» **EXERCISE DIRECTIONS**: Can you write out the entries below again, substituting "information icon" for "info icon" and leaving everything else unchanged? Leave the pictures out of your answer.

(Click-target data)
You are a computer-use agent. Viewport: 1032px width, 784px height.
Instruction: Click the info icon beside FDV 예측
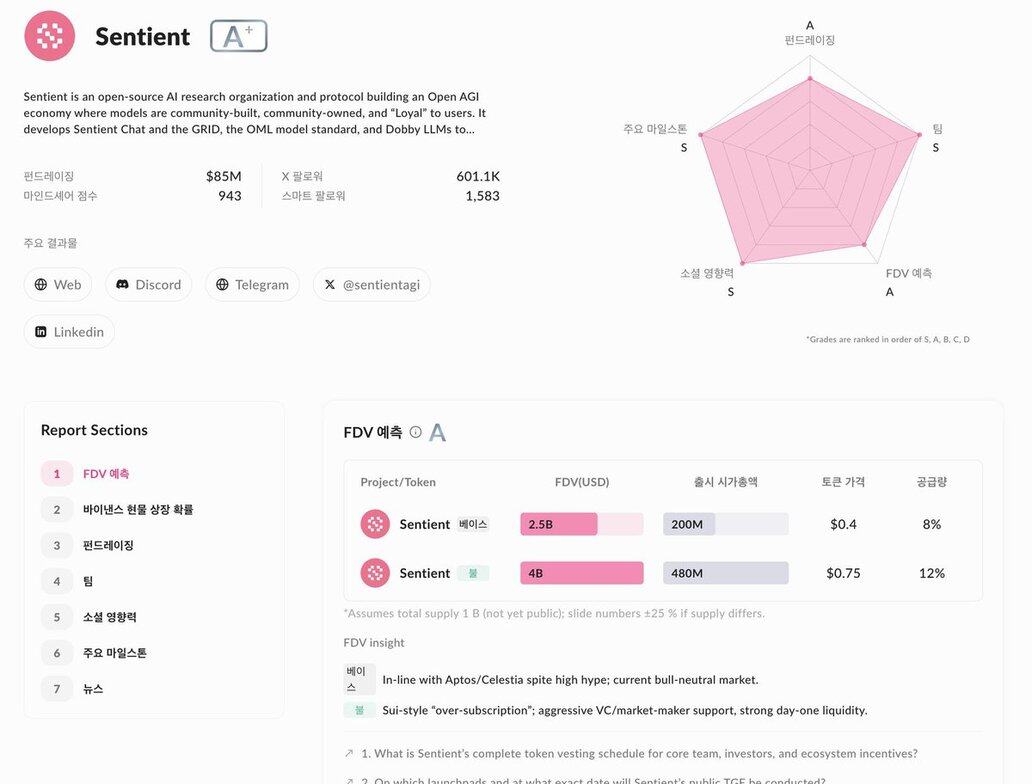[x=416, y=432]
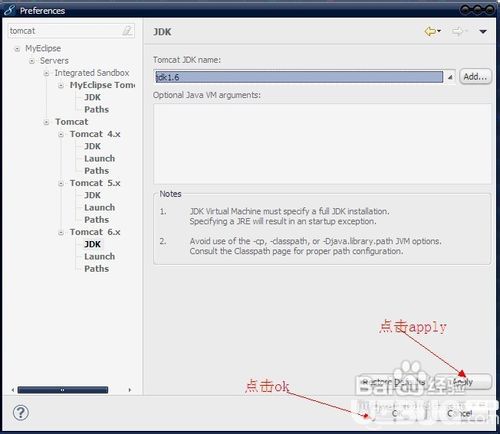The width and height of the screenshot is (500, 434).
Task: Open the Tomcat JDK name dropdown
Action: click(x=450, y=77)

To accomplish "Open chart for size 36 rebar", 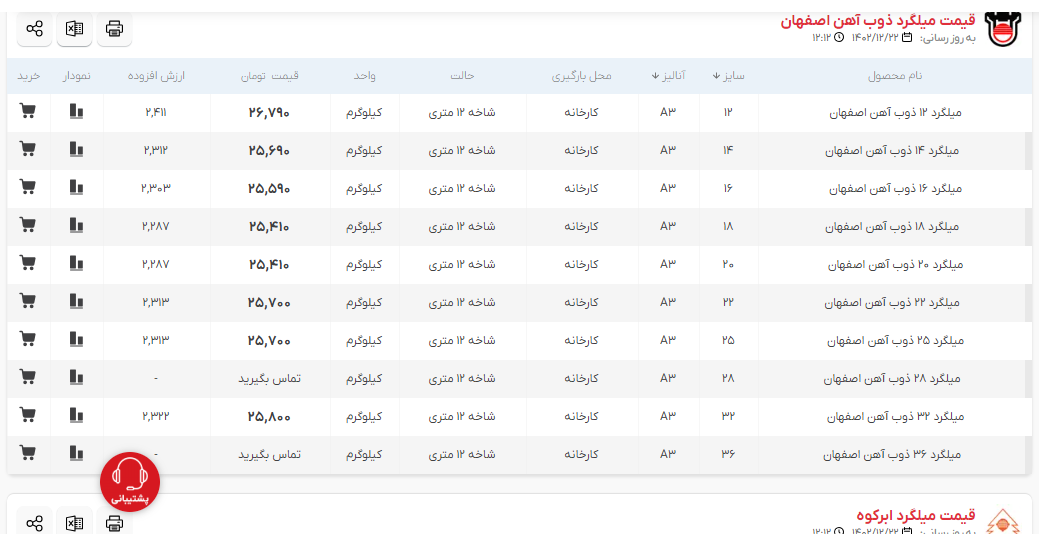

» **REPLY**:
You are a computer-use agent. Viewport: 1032px width, 784px height.
Instruction: Click the information icon beside FDV 예측
[x=416, y=432]
The width and height of the screenshot is (500, 434).
Task: Open the Tomcat JDK name dropdown
Action: click(x=450, y=77)

To accomplish "Open chart for size 36 rebar", 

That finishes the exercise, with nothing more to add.